As I don't watch much old movies, I won't discuss much about its qualities. Instead, I'm focusing much to the movie accuracy (or inaccuracy) with the book. But first of all, I must say that I don't really like Paul Runi's portrayal of Zola. He made Zola looks like a fat lazy pompous bourgeois - which might have been true, I don't exactly know - but I failed to see any trace of intelligence and vigor of a passionate writer in Runi's appearance, which you could feel from his writings. No, I think Runi has totally failed to portray Zola.
I have mentioned before how Nana was described as Zola's first successful novel. This is not accurate, though, because it's actually L'Assommoir which have first brought fame and money to Zola. That is not the only inaccuracy in this biopic. You know, I assume, that Zola died of carbon monoxide poisoning from the clogged chimney in his bedroom. Though he died in his sleep, not in his study, which this movie indicated.
I was not too familiar with the details of Dreyfus Affair, but I'm quite sure it was Zola's friends who had persuaded him to take action concerning Dreyfus, and not Madam Dreyfus, who talked and pleaded with Zola at his house to help his husband. I think Zola took action not because he took personal pity on Dreyfus, but because he was disgusted at how French army has falsely accused its member in their anti-semitic sentiment.

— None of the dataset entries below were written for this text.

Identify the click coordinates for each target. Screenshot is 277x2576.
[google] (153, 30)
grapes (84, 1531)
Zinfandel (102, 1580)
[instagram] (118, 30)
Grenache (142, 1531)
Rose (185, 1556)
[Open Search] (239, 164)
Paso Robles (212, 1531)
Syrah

There were some other minor inaccuracies, like the way Cézanne broke his friendship with Zola because Zola depicted him as the mad painter in The Masterpiece. In the movie, Cézanne *only* felt weary of Zola's wealth and fame, and chose to return home. Zola's flight to London to avoid prison isn't as frantic as it should be in reality. It looks like Zola's just taking a holiday with Alexandrine. And Jeanne didn't even exist here. But of these minor inaccuracies, I realize that it will be quite complicated to include all this into a movie. So, I'm not complaining. The fact that Zola's legacies were at least honored by this biopic (and the Oscars), with a hope that more people would read his books and learn about his life, is more than enough for me.